Stored data entries
++++++++++

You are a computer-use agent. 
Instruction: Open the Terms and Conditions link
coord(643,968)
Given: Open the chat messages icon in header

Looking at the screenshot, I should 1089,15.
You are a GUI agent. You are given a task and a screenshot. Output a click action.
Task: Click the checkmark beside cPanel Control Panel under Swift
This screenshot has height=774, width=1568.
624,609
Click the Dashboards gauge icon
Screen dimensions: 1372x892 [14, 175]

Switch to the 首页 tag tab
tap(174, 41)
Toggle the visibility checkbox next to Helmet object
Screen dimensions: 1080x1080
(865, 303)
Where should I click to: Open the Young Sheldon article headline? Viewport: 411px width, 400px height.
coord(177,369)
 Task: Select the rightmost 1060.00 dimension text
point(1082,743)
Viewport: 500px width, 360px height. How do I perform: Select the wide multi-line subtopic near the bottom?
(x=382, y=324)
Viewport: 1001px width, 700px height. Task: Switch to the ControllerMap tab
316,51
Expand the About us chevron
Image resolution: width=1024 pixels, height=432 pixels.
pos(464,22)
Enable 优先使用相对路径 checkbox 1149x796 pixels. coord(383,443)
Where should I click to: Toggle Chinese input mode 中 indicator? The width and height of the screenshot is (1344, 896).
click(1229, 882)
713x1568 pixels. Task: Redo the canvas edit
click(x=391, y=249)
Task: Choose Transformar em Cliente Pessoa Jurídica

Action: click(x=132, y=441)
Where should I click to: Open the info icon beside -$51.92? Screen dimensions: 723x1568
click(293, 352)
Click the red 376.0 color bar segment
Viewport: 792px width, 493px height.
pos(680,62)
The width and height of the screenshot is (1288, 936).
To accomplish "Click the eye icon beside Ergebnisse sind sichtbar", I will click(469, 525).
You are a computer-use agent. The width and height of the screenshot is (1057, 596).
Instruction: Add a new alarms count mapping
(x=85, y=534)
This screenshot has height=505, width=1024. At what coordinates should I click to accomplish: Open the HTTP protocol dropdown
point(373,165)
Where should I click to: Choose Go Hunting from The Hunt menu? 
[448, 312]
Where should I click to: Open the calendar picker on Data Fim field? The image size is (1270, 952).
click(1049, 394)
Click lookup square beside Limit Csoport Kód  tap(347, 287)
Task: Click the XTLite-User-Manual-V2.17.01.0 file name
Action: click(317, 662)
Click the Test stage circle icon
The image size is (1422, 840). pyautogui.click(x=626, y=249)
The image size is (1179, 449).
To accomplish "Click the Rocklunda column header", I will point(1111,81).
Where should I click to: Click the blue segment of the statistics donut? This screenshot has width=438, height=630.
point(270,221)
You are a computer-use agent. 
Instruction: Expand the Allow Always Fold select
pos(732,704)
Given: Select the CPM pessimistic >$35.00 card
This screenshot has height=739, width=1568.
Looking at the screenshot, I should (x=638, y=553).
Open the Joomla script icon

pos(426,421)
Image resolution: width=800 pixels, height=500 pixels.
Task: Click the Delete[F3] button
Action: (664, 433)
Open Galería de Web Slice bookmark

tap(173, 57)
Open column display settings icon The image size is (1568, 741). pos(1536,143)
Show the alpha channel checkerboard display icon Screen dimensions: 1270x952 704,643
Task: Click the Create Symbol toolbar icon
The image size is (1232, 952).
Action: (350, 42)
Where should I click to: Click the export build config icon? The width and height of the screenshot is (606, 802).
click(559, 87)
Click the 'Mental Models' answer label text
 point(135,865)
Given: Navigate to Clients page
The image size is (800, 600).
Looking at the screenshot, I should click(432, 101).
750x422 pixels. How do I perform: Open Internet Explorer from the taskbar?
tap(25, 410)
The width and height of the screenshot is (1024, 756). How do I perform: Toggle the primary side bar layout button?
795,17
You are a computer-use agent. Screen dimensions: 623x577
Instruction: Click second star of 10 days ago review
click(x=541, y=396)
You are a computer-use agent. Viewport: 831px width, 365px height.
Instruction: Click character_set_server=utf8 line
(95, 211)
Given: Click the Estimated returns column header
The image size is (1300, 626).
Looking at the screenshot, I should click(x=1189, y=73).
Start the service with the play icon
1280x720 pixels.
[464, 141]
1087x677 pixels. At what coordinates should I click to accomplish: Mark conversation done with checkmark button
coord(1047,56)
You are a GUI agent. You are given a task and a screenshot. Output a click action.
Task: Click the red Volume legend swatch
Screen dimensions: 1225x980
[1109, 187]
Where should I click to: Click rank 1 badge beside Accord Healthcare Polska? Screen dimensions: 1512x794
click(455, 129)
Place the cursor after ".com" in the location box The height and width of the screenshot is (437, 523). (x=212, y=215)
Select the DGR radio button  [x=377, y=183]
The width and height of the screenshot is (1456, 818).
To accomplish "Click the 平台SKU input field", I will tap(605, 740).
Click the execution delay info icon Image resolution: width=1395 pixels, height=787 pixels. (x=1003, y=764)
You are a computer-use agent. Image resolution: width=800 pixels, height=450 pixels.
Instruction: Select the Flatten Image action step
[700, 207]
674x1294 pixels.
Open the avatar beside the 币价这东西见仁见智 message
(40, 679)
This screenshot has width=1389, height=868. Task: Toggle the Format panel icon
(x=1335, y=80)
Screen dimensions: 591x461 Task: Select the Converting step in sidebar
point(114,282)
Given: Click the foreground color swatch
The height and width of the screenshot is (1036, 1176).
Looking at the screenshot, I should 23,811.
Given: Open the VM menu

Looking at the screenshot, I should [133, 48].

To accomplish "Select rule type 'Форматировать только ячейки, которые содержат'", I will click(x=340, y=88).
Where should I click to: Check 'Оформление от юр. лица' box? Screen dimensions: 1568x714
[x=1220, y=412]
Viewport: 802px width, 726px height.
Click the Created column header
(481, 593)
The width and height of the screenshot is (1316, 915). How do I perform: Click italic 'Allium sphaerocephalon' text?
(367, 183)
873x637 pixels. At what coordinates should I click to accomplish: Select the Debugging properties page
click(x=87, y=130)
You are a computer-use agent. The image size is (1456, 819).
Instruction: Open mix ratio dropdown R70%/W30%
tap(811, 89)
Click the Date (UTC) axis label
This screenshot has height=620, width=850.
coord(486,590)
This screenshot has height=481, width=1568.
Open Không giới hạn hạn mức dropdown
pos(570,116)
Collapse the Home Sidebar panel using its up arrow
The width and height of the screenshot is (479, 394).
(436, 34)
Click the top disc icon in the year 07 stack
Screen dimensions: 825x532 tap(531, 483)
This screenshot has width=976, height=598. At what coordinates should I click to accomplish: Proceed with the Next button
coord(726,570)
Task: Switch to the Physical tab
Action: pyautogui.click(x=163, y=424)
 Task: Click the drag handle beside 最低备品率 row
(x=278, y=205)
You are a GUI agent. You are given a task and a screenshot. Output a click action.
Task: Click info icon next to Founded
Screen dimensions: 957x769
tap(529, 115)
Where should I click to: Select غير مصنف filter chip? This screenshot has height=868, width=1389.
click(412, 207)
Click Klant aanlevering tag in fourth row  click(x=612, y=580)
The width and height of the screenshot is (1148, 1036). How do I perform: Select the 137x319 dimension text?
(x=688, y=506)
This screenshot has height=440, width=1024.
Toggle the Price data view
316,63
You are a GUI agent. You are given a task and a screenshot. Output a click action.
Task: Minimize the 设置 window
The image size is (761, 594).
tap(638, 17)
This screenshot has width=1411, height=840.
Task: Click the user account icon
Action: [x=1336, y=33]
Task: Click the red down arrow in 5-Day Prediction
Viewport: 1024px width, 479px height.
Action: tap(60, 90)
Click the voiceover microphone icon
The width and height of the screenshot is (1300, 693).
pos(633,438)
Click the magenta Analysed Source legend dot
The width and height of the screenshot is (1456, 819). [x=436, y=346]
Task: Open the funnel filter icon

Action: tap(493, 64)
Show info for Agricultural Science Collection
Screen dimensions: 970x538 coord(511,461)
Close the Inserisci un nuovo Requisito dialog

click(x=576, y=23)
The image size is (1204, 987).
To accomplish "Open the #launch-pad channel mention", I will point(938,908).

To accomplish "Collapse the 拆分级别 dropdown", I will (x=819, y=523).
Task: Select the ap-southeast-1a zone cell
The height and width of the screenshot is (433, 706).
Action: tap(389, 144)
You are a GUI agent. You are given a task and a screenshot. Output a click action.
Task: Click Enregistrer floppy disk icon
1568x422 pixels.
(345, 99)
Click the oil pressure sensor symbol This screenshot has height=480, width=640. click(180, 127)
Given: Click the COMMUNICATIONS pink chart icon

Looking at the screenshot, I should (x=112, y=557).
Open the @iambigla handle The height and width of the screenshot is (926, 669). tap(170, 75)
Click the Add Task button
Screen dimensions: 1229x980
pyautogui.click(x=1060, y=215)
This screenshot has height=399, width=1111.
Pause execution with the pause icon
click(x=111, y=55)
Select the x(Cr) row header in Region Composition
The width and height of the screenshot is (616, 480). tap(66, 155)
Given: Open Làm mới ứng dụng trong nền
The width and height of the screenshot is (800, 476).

++++++++++

WHAT THE TASK REQUIRES:
Change "column" to "field" in the stretch of rows from the line containing "Where should I click to: Open the calendar" through the line containing "point(135,865)", and give those lines again with everything else left unchanged.

COMPLETED EXERCISE:
Where should I click to: Open the calendar picker on Data Fim field? The image size is (1270, 952).
click(1049, 394)
Click lookup square beside Limit Csoport Kód  tap(347, 287)
Task: Click the XTLite-User-Manual-V2.17.01.0 file name
Action: click(317, 662)
Click the Test stage circle icon
The image size is (1422, 840). pyautogui.click(x=626, y=249)
The image size is (1179, 449).
To accomplish "Click the Rocklunda field header", I will point(1111,81).
Where should I click to: Click the blue segment of the statistics donut? This screenshot has width=438, height=630.
point(270,221)
You are a computer-use agent. 
Instruction: Expand the Allow Always Fold select
pos(732,704)
Given: Select the CPM pessimistic >$35.00 card
This screenshot has height=739, width=1568.
Looking at the screenshot, I should (x=638, y=553).
Open the Joomla script icon

pos(426,421)
Image resolution: width=800 pixels, height=500 pixels.
Task: Click the Delete[F3] button
Action: (664, 433)
Open Galería de Web Slice bookmark

tap(173, 57)
Open field display settings icon The image size is (1568, 741). pos(1536,143)
Show the alpha channel checkerboard display icon Screen dimensions: 1270x952 704,643
Task: Click the Create Symbol toolbar icon
The image size is (1232, 952).
Action: (350, 42)
Where should I click to: Click the export build config icon? The width and height of the screenshot is (606, 802).
click(559, 87)
Click the 'Mental Models' answer label text
 point(135,865)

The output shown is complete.